The words balhorea (valour) and leyaltassuna (loyalty) are typical of the absence of truly Basque abstract words.
[61] The mountain La Rhune or Larrhun, is half in France, half in Spain. Its name is Basque, derived from larre, pasture, and on, good (in Navarre there is a river Larron and a village Larraona); but the first syllable has become the French article, and a lower flank of the mountain is known as “La petite Rhune.”
[62] Napier, who had no gift of spelling, writes Atchuria, or Atchubia. The word means White Rock (aitz, rock, and churi, white) and its Spanish name is Peña Plata, Silver Mountain.
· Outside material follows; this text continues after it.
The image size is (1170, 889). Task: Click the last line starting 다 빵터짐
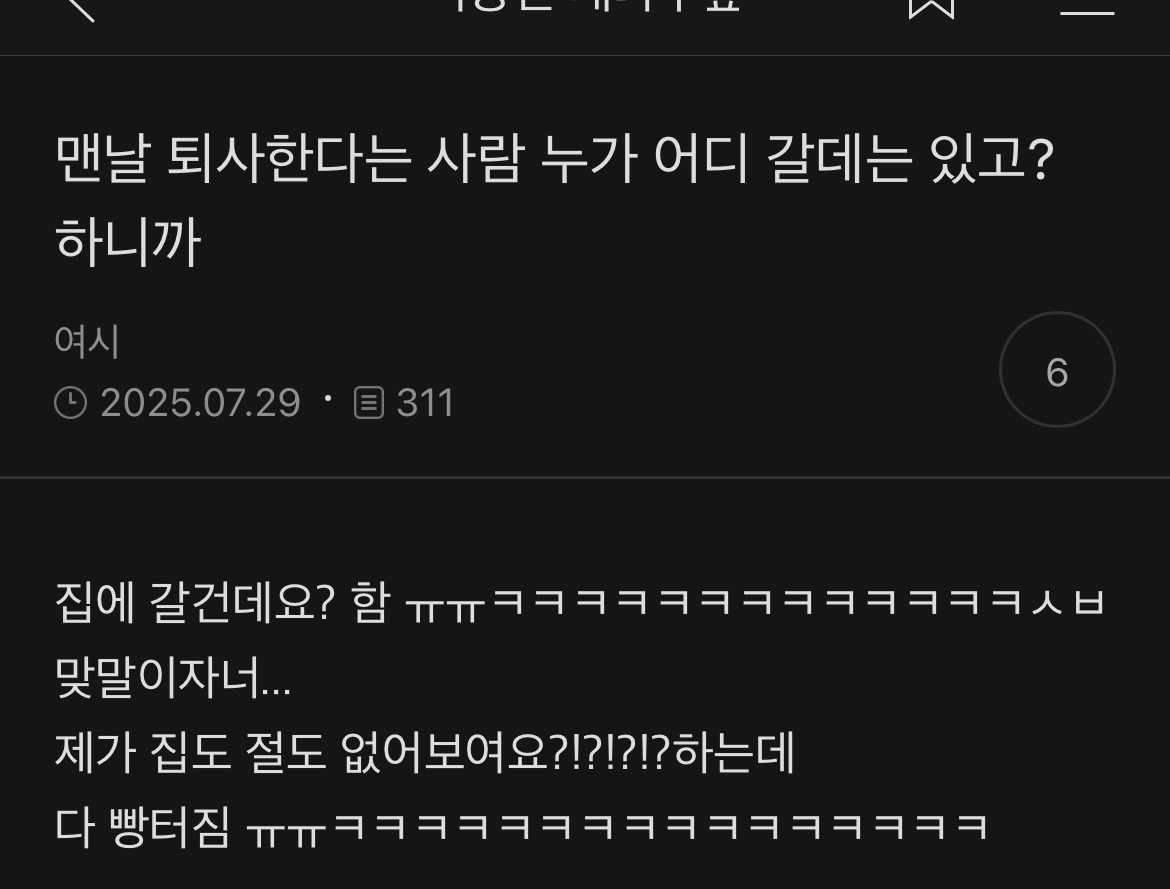[x=522, y=827]
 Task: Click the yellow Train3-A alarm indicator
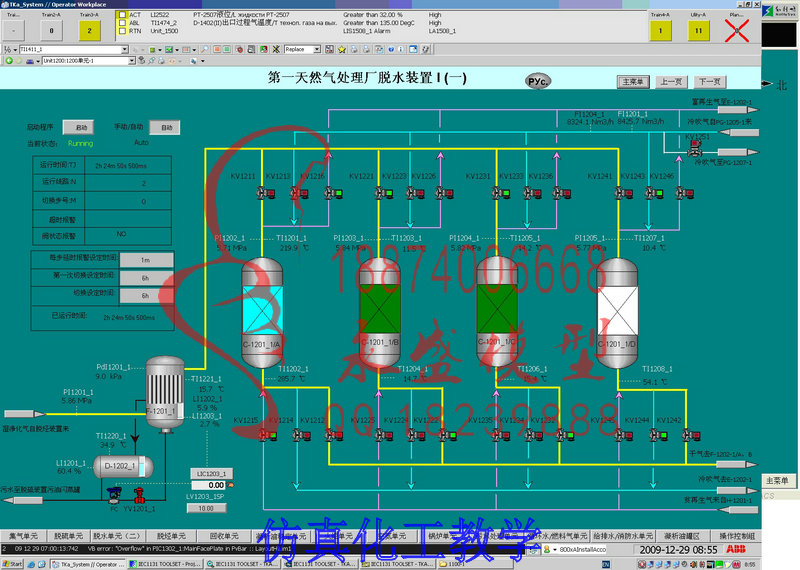[89, 31]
[63] The badness of their French has been ridiculed in the proverb, “Parler français comme une vache (i.e. Basque) espagnole.”
[64] Yet in a codex of the twelfth century occur eighteen Basque words, all of which, except four, are still used, if in slightly altered forms. The Basque language gives many proofs of the extreme antiquity of the Basques. The words for “knife,” “axe,” etc., are derived from aitz, meaning “stone.” The words for “Monday” (astelehena, “first day of the week”), “Tuesday” (asteartea, “middle of the week”), “Wednesday” (asteazkena, “last of the week”) point to a week of three days. The counting is vigesimal: “forty” is berrogoi (twice twenty); “sixty,” hirogoi (thrice twenty). The word for “twenty,” hogoi, has a curious similarity with the Greek εἲκοτι and the sheepscoring gigget. There are no general terms—no word for “tree” (for which arbola is used), but for different kinds of trees; no word for “sister,” but for “brother’s sister,” “sister’s sister;” and no abstract terms (karitatea, prudentzia, etc., being used).
[65] The best account of the Basques is to be found in the late Mr. Wentworth Webster’s “Loisirs d’un Étranger au Pays Basque,” and in his “The Basques, the Oldest People of Western Europe;” in M. Julien Vinson’s “Les Basques et le Pays Basque” and Francisque Michel’s “Les Basques.”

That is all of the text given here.